Seit 2005 heißt das Oval Commerzbank-Arena. Das Institut überweist seitdem jährlich vier Millionen Euro – Geld, das fast vollumfänglich in die Kasse der Stadt floss. Das wird ab Sommer anders sein, die Eintracht betreibt das Stadion dann selbst. Der Deal mit der Deutschen Bank ist ein wichtiger Baustein. Für die Eintracht wäre der millionenschwere Abschluss ein Meilenstein, ein Quantensprung, der dem Klub neue Möglichkeiten eröffnen würde.

Noch aber sind die Verträge nicht unterschrieben, auch die Commerzbank ist noch im Rennen, genauso wie ein nicht bekannter dritter Interessent. Die Deutsche Bank ist aber klar in der Pole Position. Der 150 Jahre alte Konzern will im Jubiläumsjahr sein Bekenntnis zur Rhein-Main-Region abgeben. In der Vergangenheit kam das Institut selten aus den Schlagzeilen, die letzten fünf Jahre schloss es allesamt mit Verlust ab, Tausende Stellen wurden gestrichen, Boni gekürzt. Nun geht das angeschlagene Unternehmen in die Offensive mit dem wachsenden Fußball-Unternehmen am Stammsitz.

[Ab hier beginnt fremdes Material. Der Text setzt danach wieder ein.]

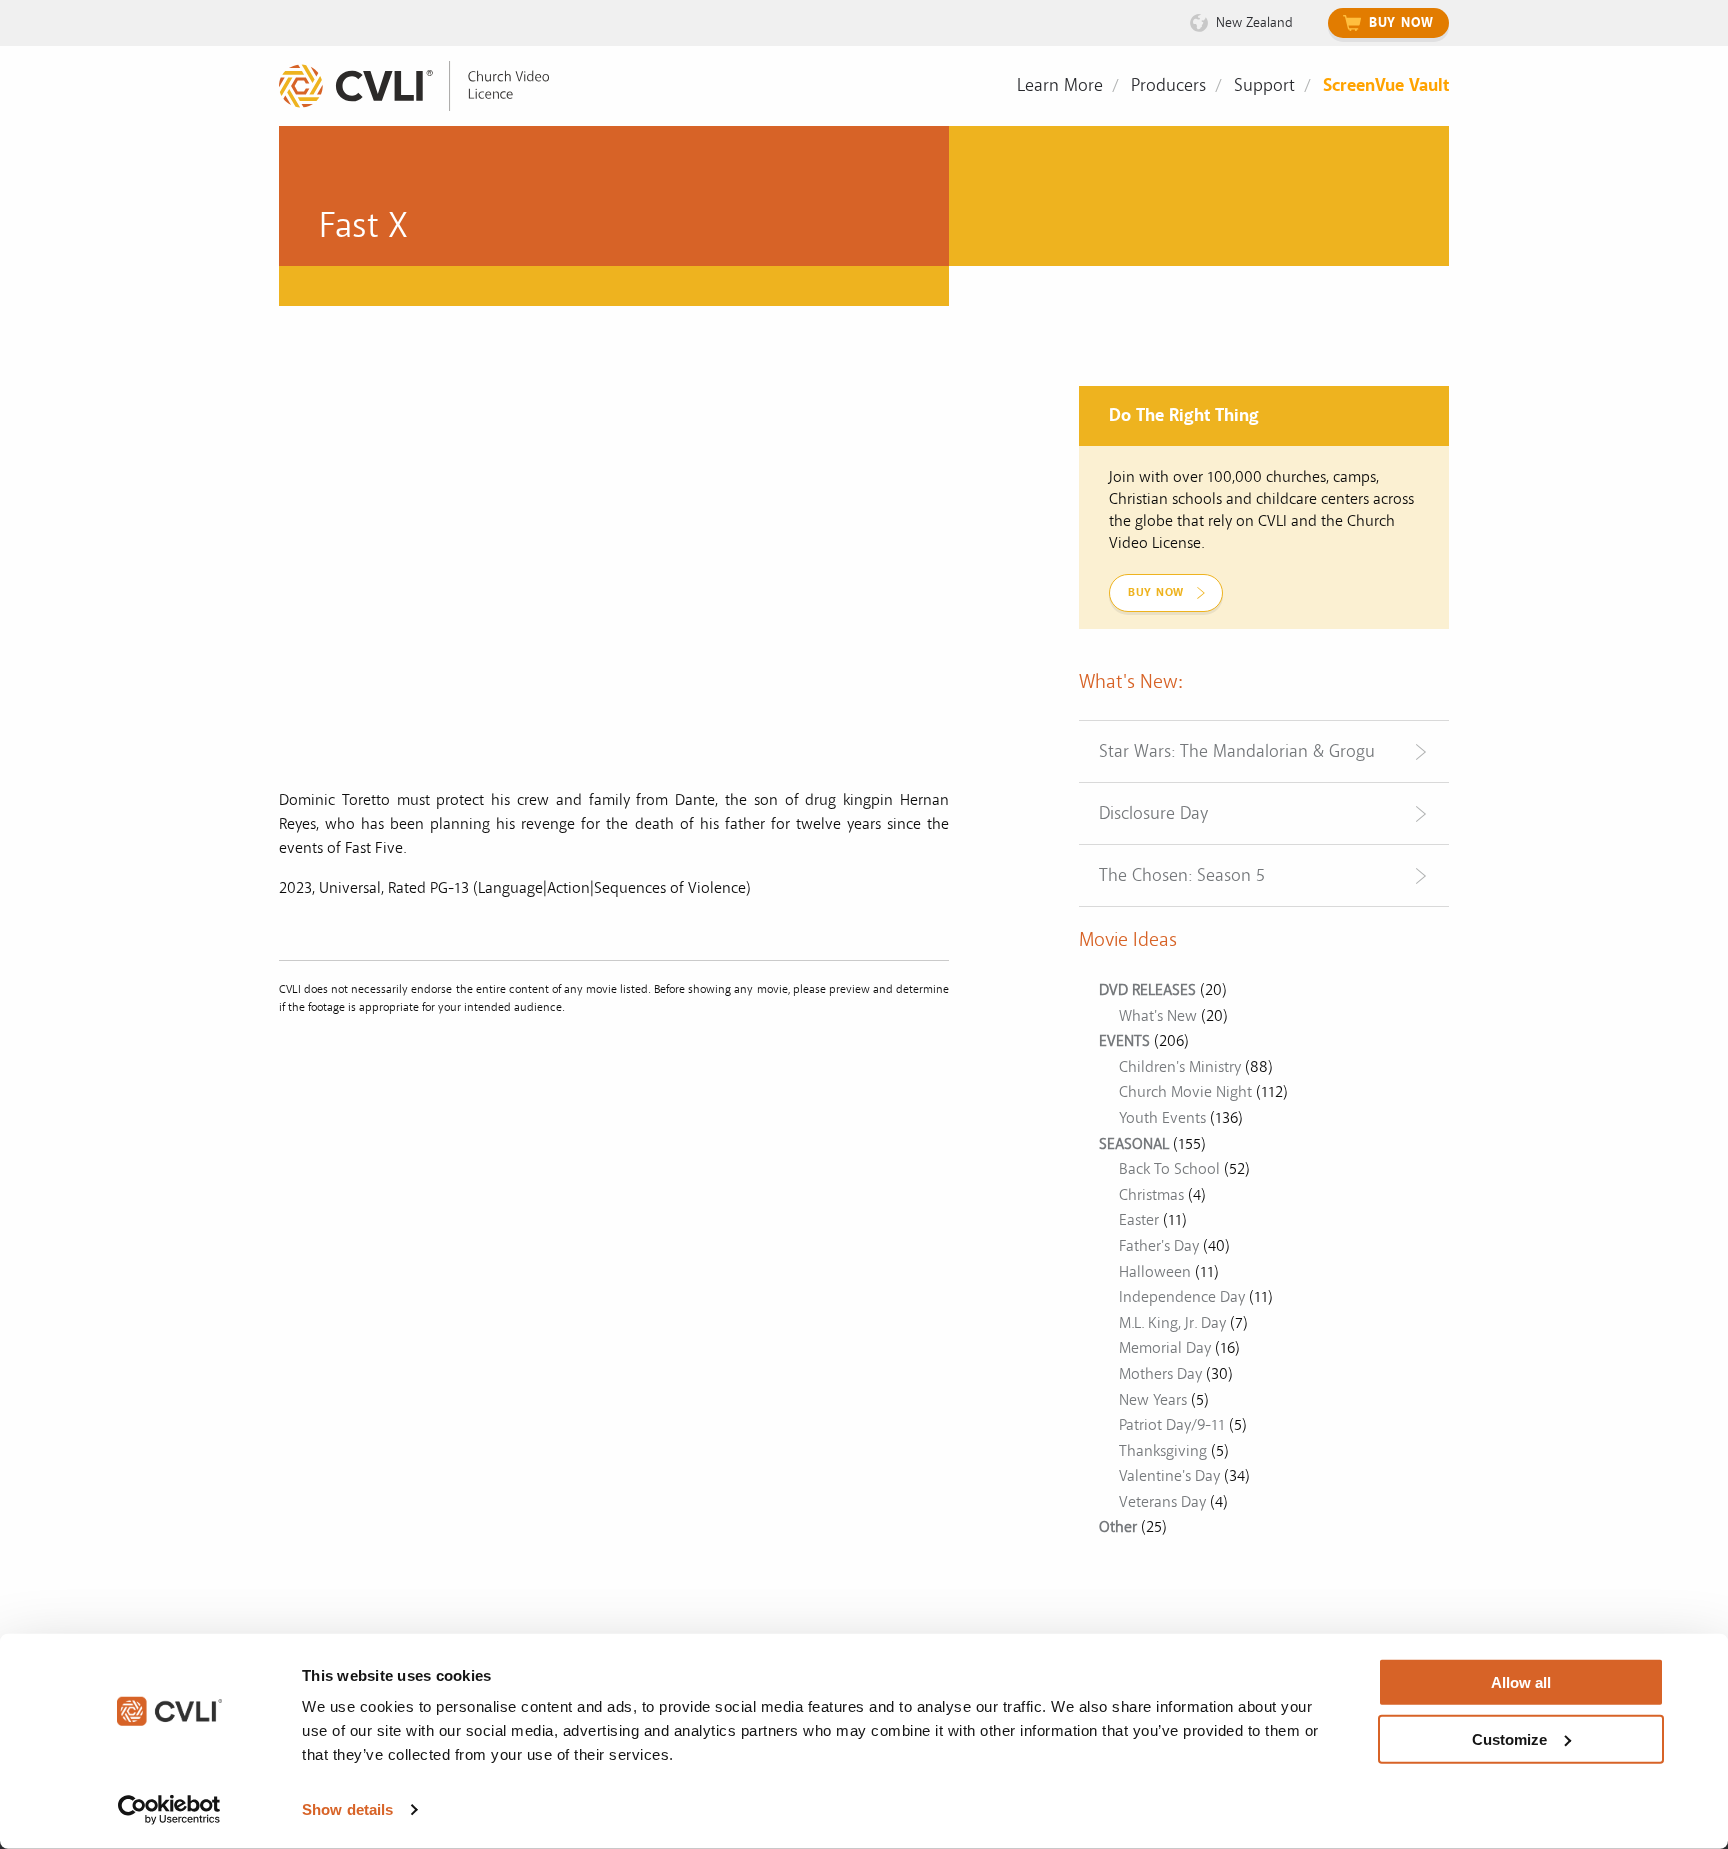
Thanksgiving (1163, 1451)
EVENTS (1124, 1041)
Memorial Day (1165, 1348)
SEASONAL (1134, 1144)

Für die Eintracht wäre die Partnerschaft auch deshalb lukrativ, weil sie ab Sommer zwar acht Millionen Euro Miete für das Stadion zahlen, dafür aber alle Einnahmen erhalten wird. „Wir werden insgesamt Kosten von 14, 15 Millionen Euro haben. Aber wir denken, dass wir diese Kostenbelastung deutlich übertreffen werden“, sagte Vorstand Axel Hellmann zur Betreibung der Arena in Eigenregie. „Dieser Deal ist gut für uns. Das ist ein großer Schritt.“ Genauso wie der Abschluss mit der Deutschen Bank.